Той же ночью Набонид, вернувшись домой в начале срединной ночной стражи, поднялся на крышу своего особняка, расположенного в квартале Бит-шар-Бабили.
Свет полной луны, стекавший с чистого, пропитанного прозрачным мраком небосвода, тончайшим, искристым покрывалом ложился на крыши и стены соседних построек, на колоннаду Северного дворца, где летом спасался от зноя и мух Навуходоносор, на дальние окрестности, исчерченные рядами финиковых пальм, обозначавшими границы наделов. Ярко серебрились пальмовые метелки, поблескивали изразцы, которыми были украшены дома богатых и родовитых горожан, кому было по карману обосноваться в Бит-шар-Бабили. В южной стороне высились громоздкие башни и крепостные укрепления Центрального дворца, возле которого проходил Священный путь и далее проспект. Единым, грозным массивом высилась цитадель, чуть в стороне посверкивали в ночи ярусы Вавилонской башни. На ее вершине, в святилище Мардука, золотился священный костер. Правее блесткой, до жути отчетливой рябью переливался Евфрат.
Диск луны был огромен и ослепителен, свет — чарующ и весом. Что в мире могло укрыться от всевидящего ока Сина, с любовью взиравшего на сотворенные им земные просторы.

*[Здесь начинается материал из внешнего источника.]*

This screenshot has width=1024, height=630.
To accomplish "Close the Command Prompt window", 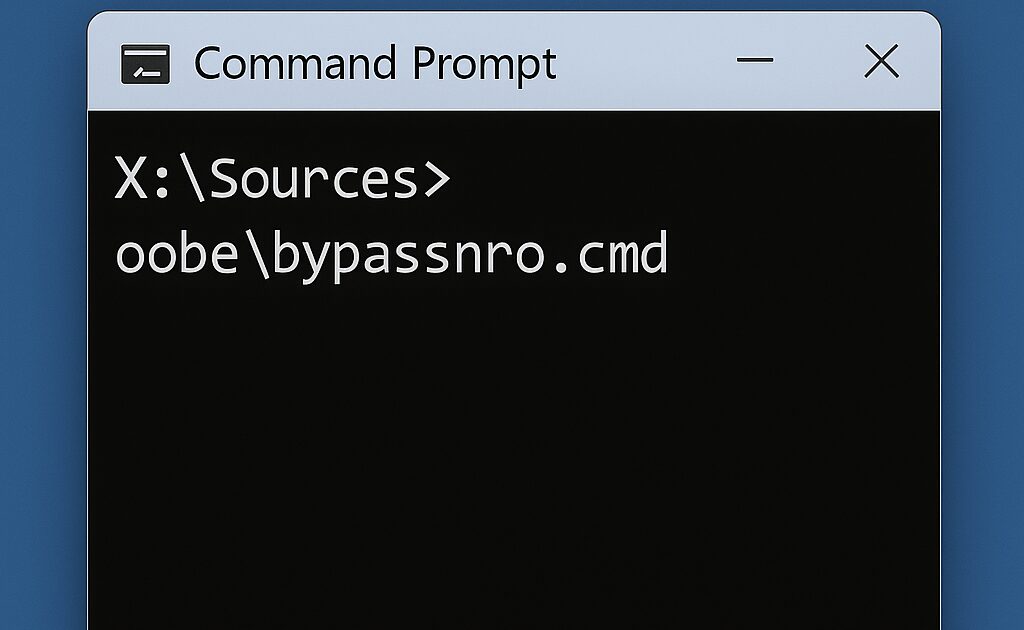I will tap(881, 62).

Семь дней ему хватило, чтобы разделить свет и тьму, соорудить небесный купол, усыпать его звездами, отмерить место суше и водам, осветить их днем солнцем, а ночью луной, засеять землю, наполнить ее зеленью и зверьем, взлелеять человека.
Сколько дел и забот!
Набонид, пронзительно ощутивший тяжесть божьих трудов и дней, затаил дыхание. Наконец перевел дух, глянул на сияющее в небесах око и, кряхтя, опустился на колени. Мелькнула было мыслишка, что к пятидесяти и его одолело брюхо — и, омытая лунным светом, угасла.
— К тебе, Единосущному, освещающему тьму жизни, к тебе, Господин, которому ведомо все, что свершается во мраке, обращаюсь. Без тебя, Владыка, кто существует? Взгляни на князя, которого ты любишь, кто угождает тебе. Ты создал меня, дал мне надежду. Милостью твоей, о, Владыка, пекущийся о всех, побуди меня любить твою вышнюю волю. Вложи страх перед тобой в мое сердце. Даруй мне то, что ты полагаешь добром. Воистину ты творишь мне благо! О, Создатель, научи и просвети! Научи и просвети! Дай знак, в ту ли сторону направил я свои стопы, не заплутал ли при свете дня? С теми ли попутчиками вышел в дорогу? О, Создатель, просвети и научи!..
Некоторое время Набонид молча взирал на диск Луны, все такой же огромный, яркий, словно вырезанный из жести. Тот все дальше и дальше уплывал к западу. Затем Набонид продолжил.